Punk rock subgenre and music scene

Cowpunk (or country punk) is a subgenre of country music and punk rock that began in the United Kingdom and Southern California in the late 1970s and early 1980s. It combines punk rock or new wave with country, folk, and blues in its sound, lyrical subject matter, attitude, and style. Examples include Social Distortion, the Gun Club, the Long Ryders, Dash Rip Rock, DOROTHY, Violent Femmes, the Blasters, Mojo Nixon, Meat Puppets, the Beat Farmers, Rubber Rodeo, Rank and File, and Jason and the Scorchers. Many of the musicians in this scene subsequently became associated with alternative country, roots rock or Americana.

==Etymology and characteristics==
The term "cowpunk" is first attested in 1979, as a blend of "cowboy" and "punk". The term "country punk" has been proposed as an equivalent term. Both terms are sometimes hyphenated, especially in late 1970s or early 1980s sources (e.g., cow-punk or country-punk).
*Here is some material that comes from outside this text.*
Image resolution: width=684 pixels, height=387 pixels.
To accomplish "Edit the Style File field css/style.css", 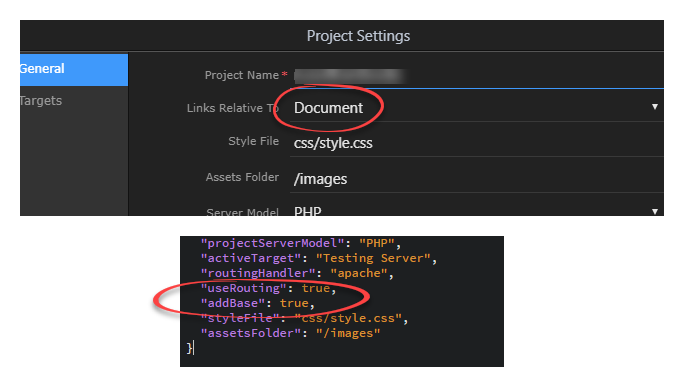I will coord(476,143).
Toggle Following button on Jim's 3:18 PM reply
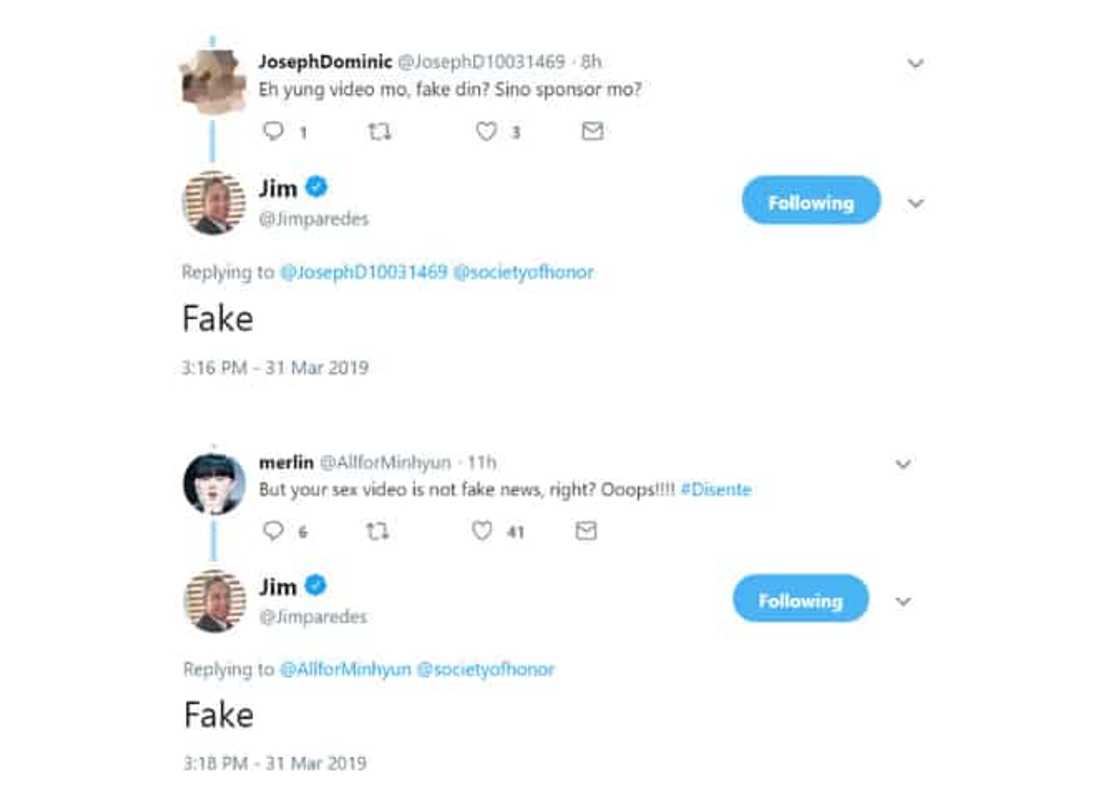The width and height of the screenshot is (1120, 790). pos(800,600)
In 1984, Robert Palmer wrote in the New York Times on the emerging aesthetic acknowledged "cowpunk" as one of several catch-all terms critics were using to categorize the country-influenced music of otherwise unrelated punk and new wave bands. The article briefly summarized the music's history, at least in the United States, saying that in the early 1980s, several punk and new wave bands had begun collecting classic country records, and soon thereafter began performing high-tempo cover versions of their favorite songs, and that new bands had also formed around the idea. By 1984, there were dozens of bands in both the U.S. and England "personalizing country music and making it palatable for the MTV Generation."

A New York Times writer stated that one issue with the "cowpunk" term was that "...no single term really describes the music of all these bands." Another author called the term "cowpunk" a critic-coined "misnomer" in 1985. A 2018 article looking back at the 1980s trends states that the "...diversity of styles beyond punk proper" in cowpunk, "...for some, made the category...suspect, [or] at least misleading."

==History==
===Precursors===
The first cowpunk bands in the late 1970s "...were inspired not by mainstream country but classic country, a more authentic-sounding music but also historically distant enough to be non-mainstream by default..." There were precedents for blending country and related genres with rock or other styles. For example, all through the 1970s, country rock and southern rock were popular. However, by the early 1980s, the outlaw country trend had "worn out its welcome". Another factor that made country music unappealing to many youth in the early 1980s was that it was perceived as being on the "wrong side" in the "culture war", as country music was associated with conservative political values and highly-produced commercial music.

Don McLeese said the ways that youth associated country music made them not realize that it had youthful, exuberant "hillbilly music" roots in earlier eras. Joey Camp says he was turned off country as a teen in the early 1980s because he mistakenly thought that the "...countrypolitan fare" then popular on commercial radio, such as "Islands in the Stream" by Kenny Rogers and Dolly Parton, "Queen of Hearts" by Juice Newton, and "Always on My Mind" by Willie Nelson" was the extent of country music.

Music writer Peter Doggett has stated that there has been a "difficult relationship between punk and country" since musicians from the two genres first encountered each other, but they did manage to meet and blend their styles. As well, some new wave bands "displayed blatant country influences".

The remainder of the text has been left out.